[EXERCISE]
Take the records below and print them verbatim up to and including the line that carries "SHOP BY (975, 82)".

START RECORD EXTRACTS

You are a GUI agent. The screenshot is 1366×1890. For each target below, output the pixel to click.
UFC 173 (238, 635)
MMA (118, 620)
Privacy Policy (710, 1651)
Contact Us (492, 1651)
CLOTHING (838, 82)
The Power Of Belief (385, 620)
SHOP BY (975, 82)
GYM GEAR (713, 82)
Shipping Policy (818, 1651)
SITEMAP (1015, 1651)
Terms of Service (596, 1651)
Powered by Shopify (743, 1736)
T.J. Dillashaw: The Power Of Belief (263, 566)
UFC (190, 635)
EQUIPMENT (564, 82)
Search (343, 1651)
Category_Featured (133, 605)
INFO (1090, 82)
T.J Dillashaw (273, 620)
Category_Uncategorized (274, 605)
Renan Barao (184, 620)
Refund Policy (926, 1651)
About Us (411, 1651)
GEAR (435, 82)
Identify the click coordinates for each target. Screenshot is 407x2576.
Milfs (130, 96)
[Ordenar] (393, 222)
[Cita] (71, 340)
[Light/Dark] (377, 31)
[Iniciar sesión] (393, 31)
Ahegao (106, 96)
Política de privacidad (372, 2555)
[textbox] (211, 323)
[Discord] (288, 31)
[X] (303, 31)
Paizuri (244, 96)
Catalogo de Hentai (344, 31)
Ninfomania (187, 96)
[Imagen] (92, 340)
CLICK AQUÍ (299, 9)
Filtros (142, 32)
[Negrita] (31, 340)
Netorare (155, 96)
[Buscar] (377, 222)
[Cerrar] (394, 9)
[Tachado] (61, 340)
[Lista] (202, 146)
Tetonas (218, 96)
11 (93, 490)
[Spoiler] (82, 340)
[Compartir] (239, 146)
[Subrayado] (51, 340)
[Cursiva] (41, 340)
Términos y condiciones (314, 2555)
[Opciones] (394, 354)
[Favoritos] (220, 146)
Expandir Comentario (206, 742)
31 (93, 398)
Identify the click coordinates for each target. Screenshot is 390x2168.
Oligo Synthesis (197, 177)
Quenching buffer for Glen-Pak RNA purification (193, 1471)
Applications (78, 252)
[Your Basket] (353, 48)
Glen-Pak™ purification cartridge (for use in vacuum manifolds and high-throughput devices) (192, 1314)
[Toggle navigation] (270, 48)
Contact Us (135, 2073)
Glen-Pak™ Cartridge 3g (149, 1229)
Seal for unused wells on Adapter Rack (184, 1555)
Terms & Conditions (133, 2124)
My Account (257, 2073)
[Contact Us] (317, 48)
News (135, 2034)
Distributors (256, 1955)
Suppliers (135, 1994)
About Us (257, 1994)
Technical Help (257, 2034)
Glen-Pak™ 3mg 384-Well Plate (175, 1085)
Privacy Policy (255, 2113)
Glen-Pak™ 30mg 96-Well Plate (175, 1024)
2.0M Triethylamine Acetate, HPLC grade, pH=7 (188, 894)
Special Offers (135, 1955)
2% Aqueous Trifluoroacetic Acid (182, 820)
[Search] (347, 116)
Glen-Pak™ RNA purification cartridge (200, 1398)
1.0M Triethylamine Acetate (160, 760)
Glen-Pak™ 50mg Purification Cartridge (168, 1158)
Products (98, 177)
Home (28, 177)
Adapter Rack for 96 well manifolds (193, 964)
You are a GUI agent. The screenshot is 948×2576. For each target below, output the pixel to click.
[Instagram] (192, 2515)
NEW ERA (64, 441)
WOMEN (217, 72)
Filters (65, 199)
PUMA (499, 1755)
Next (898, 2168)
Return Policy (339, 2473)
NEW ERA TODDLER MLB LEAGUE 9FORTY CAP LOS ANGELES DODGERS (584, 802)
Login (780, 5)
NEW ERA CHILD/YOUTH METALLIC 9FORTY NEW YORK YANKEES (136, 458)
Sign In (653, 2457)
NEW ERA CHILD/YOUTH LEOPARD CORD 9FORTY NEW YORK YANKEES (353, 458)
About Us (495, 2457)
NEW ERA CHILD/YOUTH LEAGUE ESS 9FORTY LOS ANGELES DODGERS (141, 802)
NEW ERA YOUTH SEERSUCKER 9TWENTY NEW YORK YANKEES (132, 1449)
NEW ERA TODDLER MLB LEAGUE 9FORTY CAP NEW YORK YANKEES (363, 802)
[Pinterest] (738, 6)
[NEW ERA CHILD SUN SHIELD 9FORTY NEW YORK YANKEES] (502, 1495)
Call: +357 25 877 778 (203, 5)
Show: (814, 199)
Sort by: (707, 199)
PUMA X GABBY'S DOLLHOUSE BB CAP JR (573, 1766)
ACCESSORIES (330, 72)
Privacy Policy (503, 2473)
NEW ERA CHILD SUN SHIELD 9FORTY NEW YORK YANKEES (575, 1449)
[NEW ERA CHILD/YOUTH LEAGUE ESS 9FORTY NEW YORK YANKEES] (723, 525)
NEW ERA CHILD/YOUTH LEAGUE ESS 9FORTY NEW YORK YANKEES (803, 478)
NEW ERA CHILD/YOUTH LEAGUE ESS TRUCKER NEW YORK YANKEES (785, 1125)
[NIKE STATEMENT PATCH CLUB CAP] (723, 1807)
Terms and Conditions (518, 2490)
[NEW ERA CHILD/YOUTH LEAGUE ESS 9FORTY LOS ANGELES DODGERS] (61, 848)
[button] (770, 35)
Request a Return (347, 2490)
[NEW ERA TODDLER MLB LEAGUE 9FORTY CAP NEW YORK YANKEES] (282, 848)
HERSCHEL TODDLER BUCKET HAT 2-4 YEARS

END RECORD EXTRACTS

[RESPONSE TO THE EXERCISE]
You are a GUI agent. The screenshot is 1366×1890. For each target below, output the pixel to click.
UFC 173 (238, 635)
MMA (118, 620)
Privacy Policy (710, 1651)
Contact Us (492, 1651)
CLOTHING (838, 82)
The Power Of Belief (385, 620)
SHOP BY (975, 82)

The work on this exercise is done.